What's the meaning of this statement regarding dual affine coordinate systems?

146 Views Asked by At

I'm reading An Elementary Introduction to Information Geometry by Frank Nielsen.

On page 18, he says:

Thus the information manifold is both $^F \nabla$-flat and $^F \nabla^\ast$-flat: This structure is called a dually flat manifold (DFM). In a DFM, we have two global affine coordinate systems $\theta(\cdot)$ and $\eta (\cdot)$ related by the Legendre–Fenchel transformation of a pair of potential functions $F$ and $F^\ast$. That is, $( M, F ) \equiv ( M, F^\ast )$, and the dual atlases are $\mathcal A = \{( M, θ ) \}$ and $\mathcal A^\ast = \{( M, \eta ) \}$.

...

On a Bregman manifold, the primal parallel transport of a vector does not change the contravariant vector components, and the dual parallel transport does not change the covariant vector components. Because the dual connections are flat, the dual parallel transports are path-independent.

I'm trying to figure out what this means. Here are what I think are the relevant pieces I understand up to my point of confusion:

  • A manifold $M$ is $\nabla$-flat, for some connection $\nabla$, if the curvature tensor $R$ calculated from $\nabla$ has $R = 0$.
  • For a connection $\nabla$, we can find its conjugate connection $\nabla^\ast$ with respect to the metric $g$.
  • A "dually flat manifold" is therefore one where the curvature for both $\nabla$ and $\nabla^\ast$ is zero.
  • If we have a divergence $D: M \times M \rightarrow [0, \infty)$, then we can calculate a metric $^D g$ and connection $^D \nabla$ (and its dual $^{D^\ast} \nabla$) by differentiating $D$ in a specific way, giving us an information manifold $(M, ^D g, ^D \nabla, ^{D^\ast} \nabla)$ (which generally may not be flat).
  • Then, if we specifically use the Bregman divergence $B_F$ derived from a convex function $F(\theta)$ on $M$, and use this to calculate the metric $^F g$ and connection(s) $^F \nabla$, we find that the connection $^F \nabla = 0$, so it's a flat manifold, and the conjugate connection $^F \nabla^\ast = 0$ also, which makes it "dually flat".
  • Given the convex function $F(\theta)$, we can use a Legendre transformation to calculate the "dual potential function" $F^\ast (\eta) = \sup\limits_{\theta \in \Theta} \{ \theta^\top \eta - F(\theta) \}$
  • We can express the coordinates $\theta$ and $\eta$ in terms of each other via $\eta = \nabla F(\theta)$ and $\theta = \nabla F^\ast (\eta)$.

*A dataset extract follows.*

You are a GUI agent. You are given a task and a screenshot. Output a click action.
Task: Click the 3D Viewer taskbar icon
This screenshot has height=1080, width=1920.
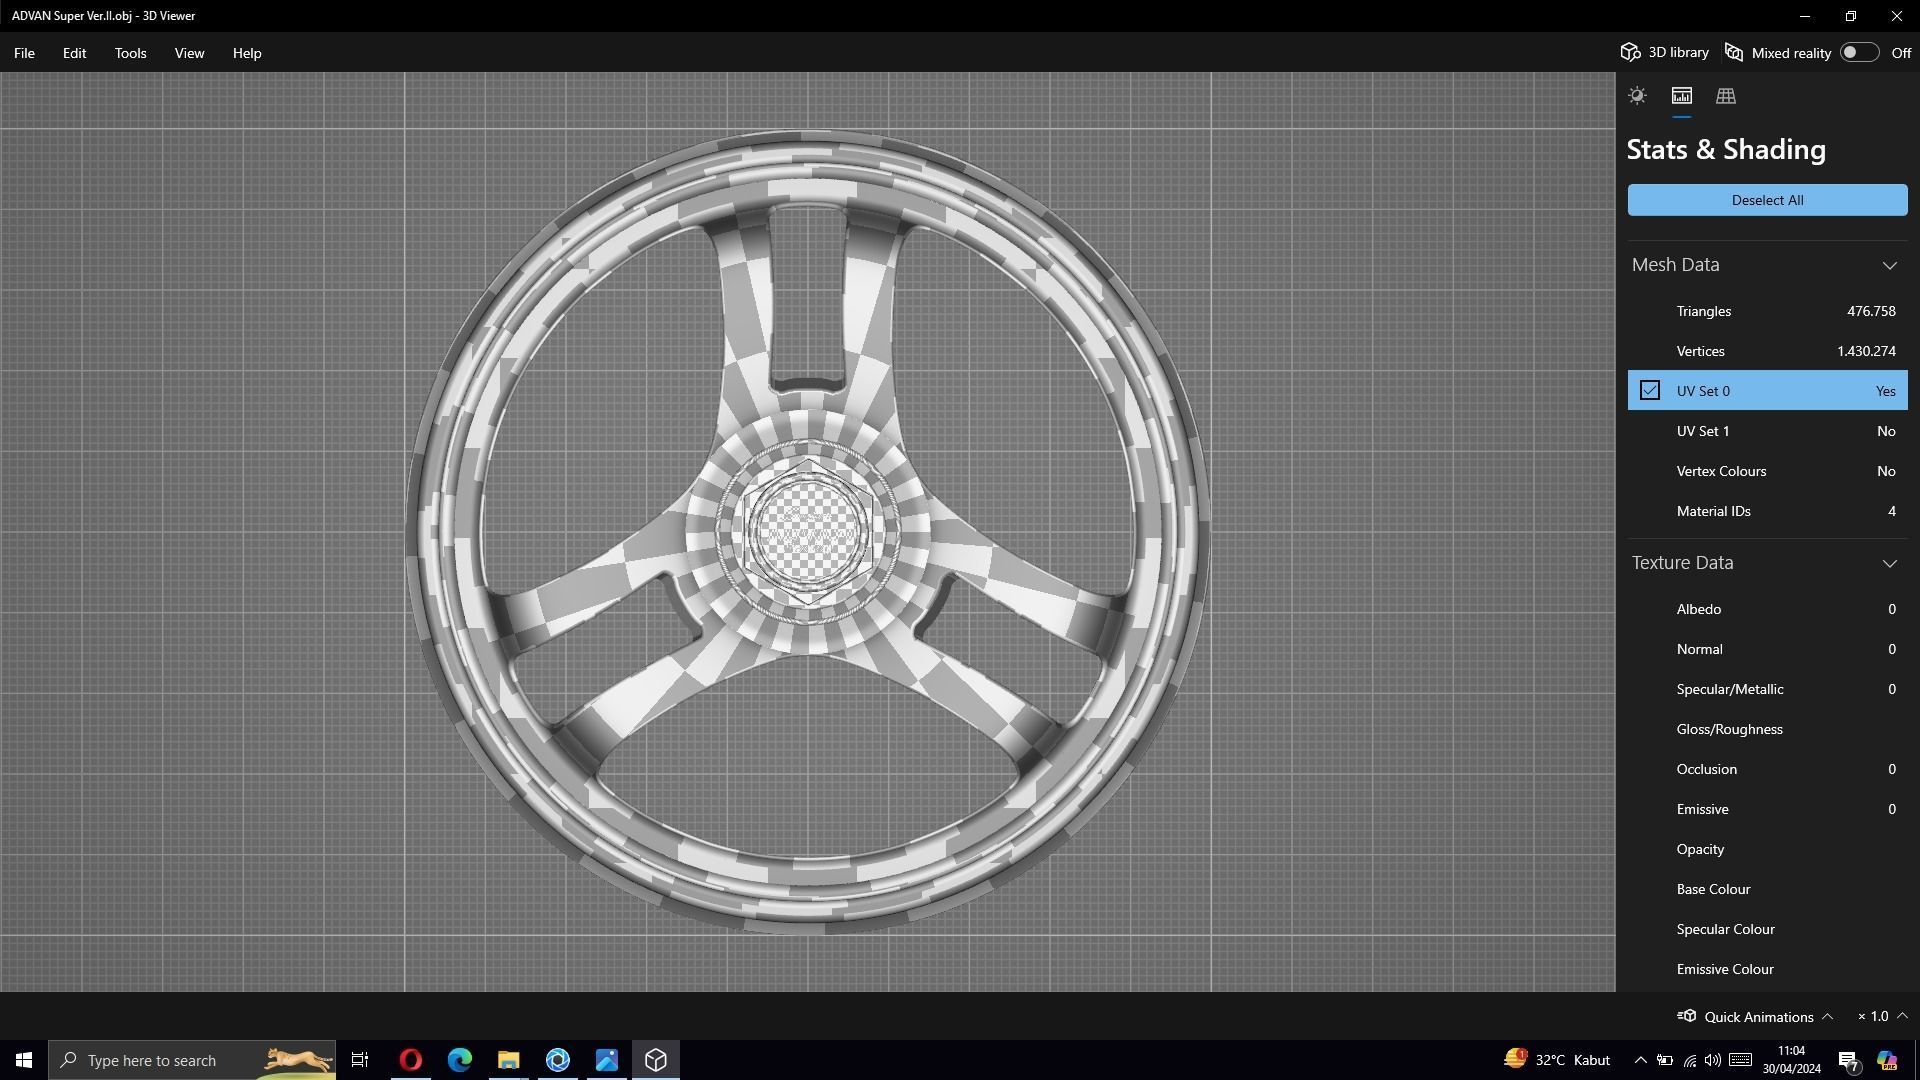[x=656, y=1060]

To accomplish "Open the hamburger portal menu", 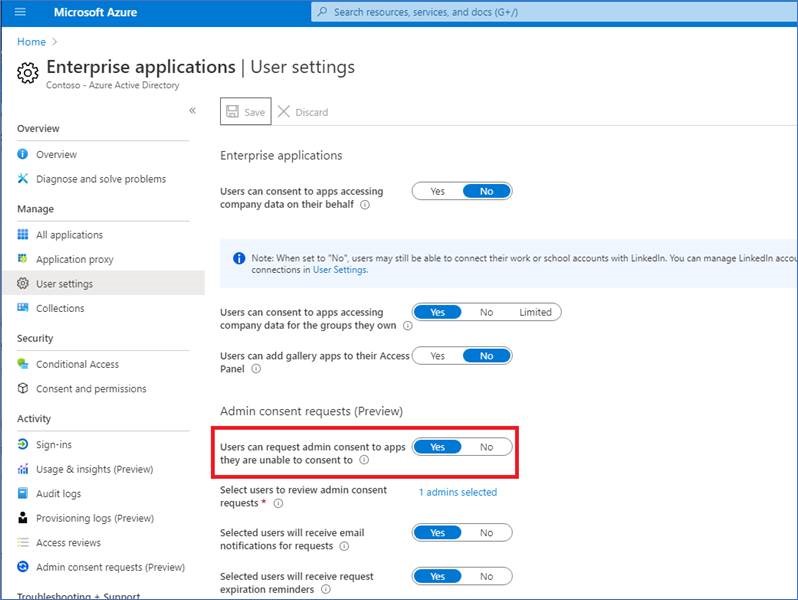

that brings us to the quote above, where I'm confused.

From what I thought, a connection $\nabla$ simply tells us how a tangent vector $v$ changes as we move in a direction $Y$, i.e., $\nabla_{v} Y$. So if a connection is flat, conceptually that means that if we move $v$ around, it "looks the same", i.e., it's not rotating or stretching (is that correct?).

However, even if $v$ stays the same for a given flat connection, depending on which coordinate system/vector basis we're expressing it in, with $v = v^i \partial_i$, it's possible that in one coordinate system, neither the components $v^i$ or the basis vectors $\partial_i$ change, but in another coordinate system the basis vectors $\partial_i$ change as we move around, and therefore the components $v^i$ must change too, so $v$ stays the same.

That's what I understand from the DFM with the two connections $\nabla, \nabla^\ast$. What I'm stuck on (assuming the above is correct) is whether it's true that if both connections are flat, does that mean they do the same thing to a vector, even if they change the components/basis vectors differently?